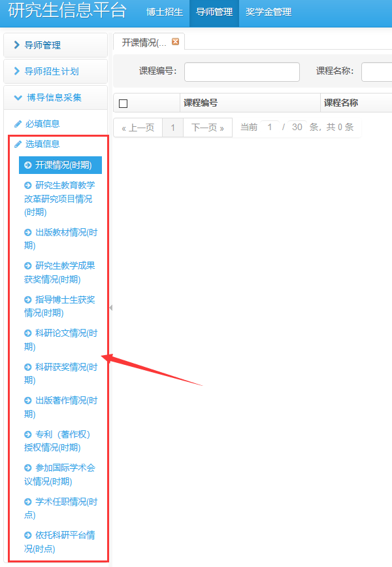
Task: Sort by the 课程编号 column header
Action: (201, 103)
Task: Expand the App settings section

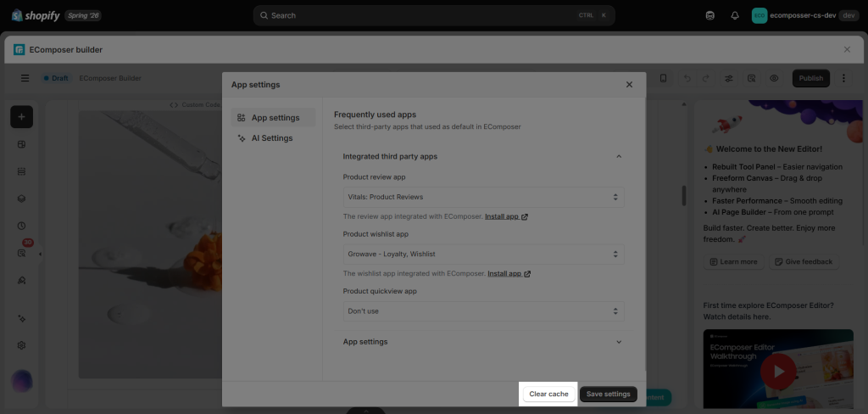Action: (x=482, y=341)
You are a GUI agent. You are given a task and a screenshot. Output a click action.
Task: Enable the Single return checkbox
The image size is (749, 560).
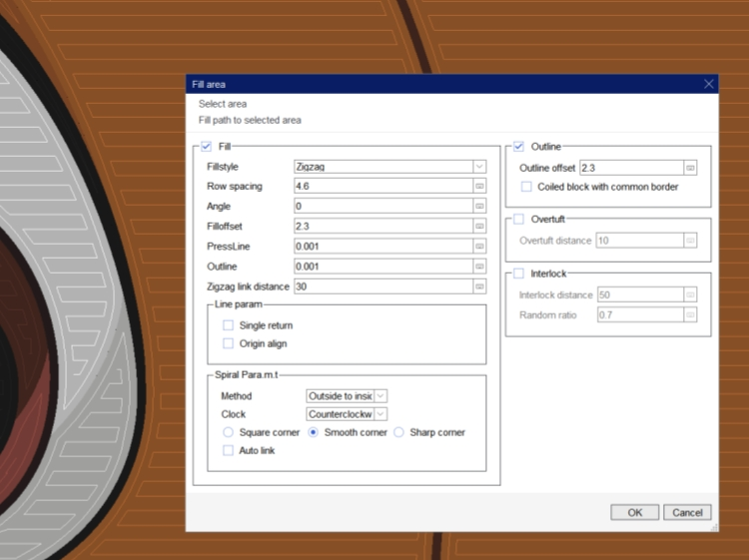click(x=229, y=325)
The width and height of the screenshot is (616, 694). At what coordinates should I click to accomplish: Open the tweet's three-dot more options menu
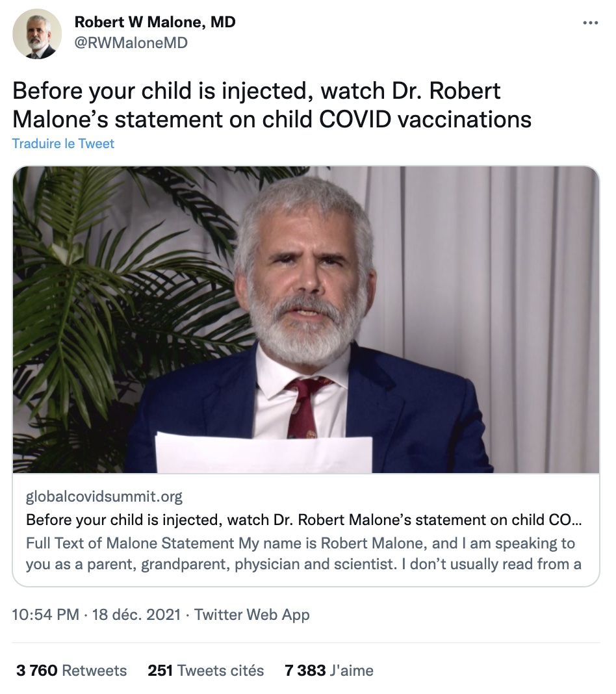pyautogui.click(x=590, y=23)
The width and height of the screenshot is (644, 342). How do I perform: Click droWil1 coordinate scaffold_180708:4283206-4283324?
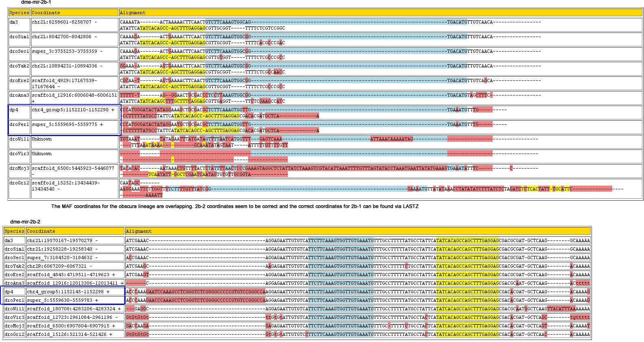coord(74,309)
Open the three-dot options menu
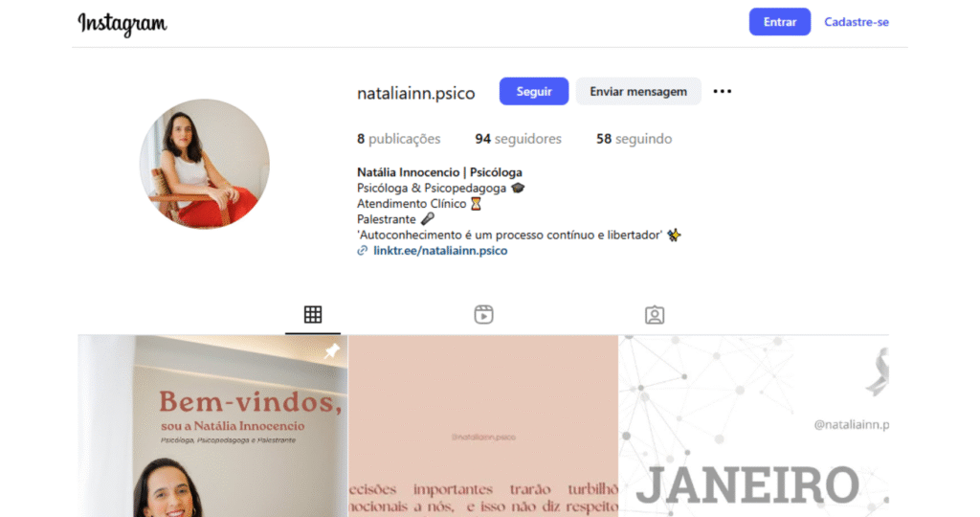 click(722, 91)
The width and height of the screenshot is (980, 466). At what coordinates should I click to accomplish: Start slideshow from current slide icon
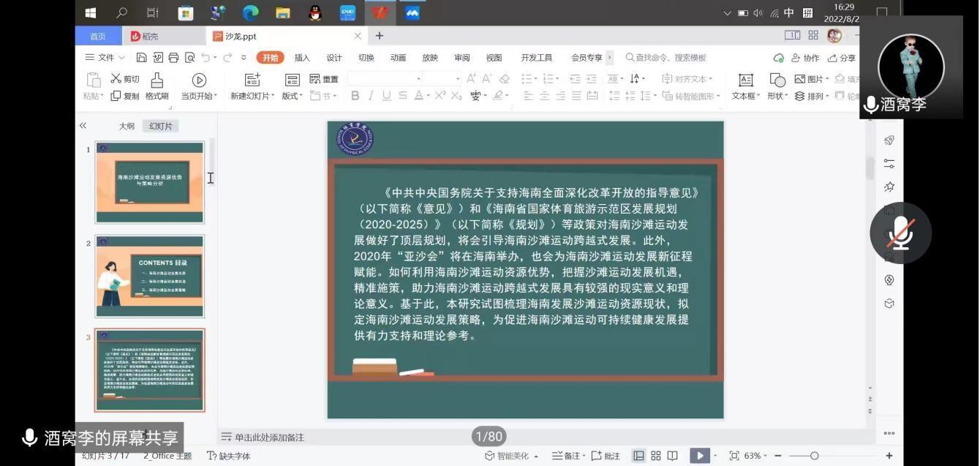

- [WHAT TO PRODUCE] Pictures do not go in the copy. Write out exactly the lines from the line containing "Task: Expand the App settings section" through the last line of the listing.

- [COMPLETED TASK]
Task: Expand the App settings section

Action: (x=482, y=341)
You are a GUI agent. You are given a task and a screenshot. Output a click action.
Task: Enable the Single return checkbox
The image size is (749, 560).
click(x=229, y=325)
The width and height of the screenshot is (616, 694). At what coordinates should I click to accomplish: Open the tweet's three-dot more options menu
pyautogui.click(x=590, y=23)
The width and height of the screenshot is (644, 342). How do I perform: Click droWil1 coordinate scaffold_180708:4283206-4283324?
coord(74,309)
Open the three-dot options menu
 click(722, 91)
The width and height of the screenshot is (980, 466). At what coordinates should I click to accomplish: Start slideshow from current slide icon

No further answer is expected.